From the moment the young Amy Patrice Golden enters from the back of the intimate Red Room to her final words, the audience is wholly enticed by The Scandal. In this one-woman show by Kristen Kosmas, Pink (Golden) unravels the stories of a myriad of characters, including Pink's mother, Hope; father, Seven; best friend, the bed-hopping Gogo; mysterious-stranger-turned boyfriend Radio; and the other townspeople in a tiny, quiet, desert town. Ms. Golden’s performance, directed by Courtney Sale, allows the complex Pink to be both witty and sad, neurotic and logical, loopy and insightful. She tells the stories of her father's suicide, her mother's obsession with furniture, and her own childhood traumas with childlike naiveté. She is wide-eyed and passionate, and yet, the scandal in question stems from her own violent rage.

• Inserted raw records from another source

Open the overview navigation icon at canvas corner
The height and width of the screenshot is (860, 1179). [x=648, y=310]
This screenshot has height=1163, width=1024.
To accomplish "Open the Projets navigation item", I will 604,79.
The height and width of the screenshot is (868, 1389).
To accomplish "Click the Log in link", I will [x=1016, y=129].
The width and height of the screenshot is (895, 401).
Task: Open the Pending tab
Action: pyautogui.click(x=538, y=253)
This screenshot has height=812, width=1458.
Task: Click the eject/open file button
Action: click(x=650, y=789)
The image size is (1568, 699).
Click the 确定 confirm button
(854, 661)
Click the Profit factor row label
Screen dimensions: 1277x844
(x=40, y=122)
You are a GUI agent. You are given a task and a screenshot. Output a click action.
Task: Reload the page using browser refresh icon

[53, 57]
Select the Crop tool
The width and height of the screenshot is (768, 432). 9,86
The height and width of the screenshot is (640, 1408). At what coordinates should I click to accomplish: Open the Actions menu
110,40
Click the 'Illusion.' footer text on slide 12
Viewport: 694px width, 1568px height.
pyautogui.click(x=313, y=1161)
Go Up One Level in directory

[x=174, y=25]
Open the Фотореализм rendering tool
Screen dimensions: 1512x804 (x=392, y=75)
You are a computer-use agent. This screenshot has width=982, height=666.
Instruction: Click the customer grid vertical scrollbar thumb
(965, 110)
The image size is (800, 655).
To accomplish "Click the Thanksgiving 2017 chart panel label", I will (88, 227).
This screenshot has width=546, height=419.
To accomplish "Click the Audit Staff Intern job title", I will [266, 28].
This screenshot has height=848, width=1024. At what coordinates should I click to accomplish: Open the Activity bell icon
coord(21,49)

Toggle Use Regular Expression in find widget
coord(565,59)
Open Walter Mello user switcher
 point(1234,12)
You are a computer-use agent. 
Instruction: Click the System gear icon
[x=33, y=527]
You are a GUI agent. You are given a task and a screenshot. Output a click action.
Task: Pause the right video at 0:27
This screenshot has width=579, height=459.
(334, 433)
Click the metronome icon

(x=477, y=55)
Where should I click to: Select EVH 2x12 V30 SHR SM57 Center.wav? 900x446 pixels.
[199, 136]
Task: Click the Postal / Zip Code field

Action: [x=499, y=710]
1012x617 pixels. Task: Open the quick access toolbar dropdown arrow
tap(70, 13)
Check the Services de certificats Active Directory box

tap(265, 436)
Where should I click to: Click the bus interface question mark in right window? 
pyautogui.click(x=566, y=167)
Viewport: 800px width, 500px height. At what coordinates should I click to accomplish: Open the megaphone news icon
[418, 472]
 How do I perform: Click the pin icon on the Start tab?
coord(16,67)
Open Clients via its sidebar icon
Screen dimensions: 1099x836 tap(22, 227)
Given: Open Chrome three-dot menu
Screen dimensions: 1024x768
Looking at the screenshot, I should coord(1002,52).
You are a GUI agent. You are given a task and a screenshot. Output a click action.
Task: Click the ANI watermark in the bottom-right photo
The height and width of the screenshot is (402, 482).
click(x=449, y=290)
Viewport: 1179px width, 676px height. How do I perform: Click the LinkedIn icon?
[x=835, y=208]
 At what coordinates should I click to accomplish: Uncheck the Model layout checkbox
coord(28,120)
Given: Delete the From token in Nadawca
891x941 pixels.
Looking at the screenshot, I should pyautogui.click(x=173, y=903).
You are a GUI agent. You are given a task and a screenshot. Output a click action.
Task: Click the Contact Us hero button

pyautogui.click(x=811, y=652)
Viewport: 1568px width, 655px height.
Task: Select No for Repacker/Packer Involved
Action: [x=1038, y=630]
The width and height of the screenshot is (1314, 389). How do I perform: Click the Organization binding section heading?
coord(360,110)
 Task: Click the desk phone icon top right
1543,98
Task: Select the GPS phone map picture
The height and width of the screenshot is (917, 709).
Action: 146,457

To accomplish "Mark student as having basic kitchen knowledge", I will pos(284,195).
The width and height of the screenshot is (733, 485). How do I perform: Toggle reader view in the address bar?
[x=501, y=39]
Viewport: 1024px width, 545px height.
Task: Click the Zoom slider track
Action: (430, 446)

Many factors suggest that "the scandal" will be Pink's suicide: the bright red dress designed by Peggy Vivino, Pink's admission that she always planned to die by drowning at the age of thirty-three. James Carney's stark set, consisting only of two hanging frames and a wooden piano adds to the timelessness of the story, and Pink seems to be trapped in limbo, reliving the events that pushed her to do what she eventually did. However, the ending is deeper than that, divulging not only Pink’s fate, but also that of all the characters.

Ms. Kosmas's script is beautifully literary, and poetic at times. The focus is drawn to relationships between opposites, such as the virginal Pink versus the overtly-sexual Gogo and the use of elements fire and water as tools for destruction. . The lack of technology in the piece allows Pink to develop a relationship with the environment and to take careful notice of even the most minute details. More importantly, it allows her to remember them. Though The Scandal is a one-woman-show, Ms. Golden's execution allows the secondary characters to come to life in this gripping piece. Anyone who has ever been pushed to the edge, who has loved a person despite his or her eccentric tendencies, or who has been both terrified and elated to fall in love will identify with and applaud Ms. Kosmas's look at life.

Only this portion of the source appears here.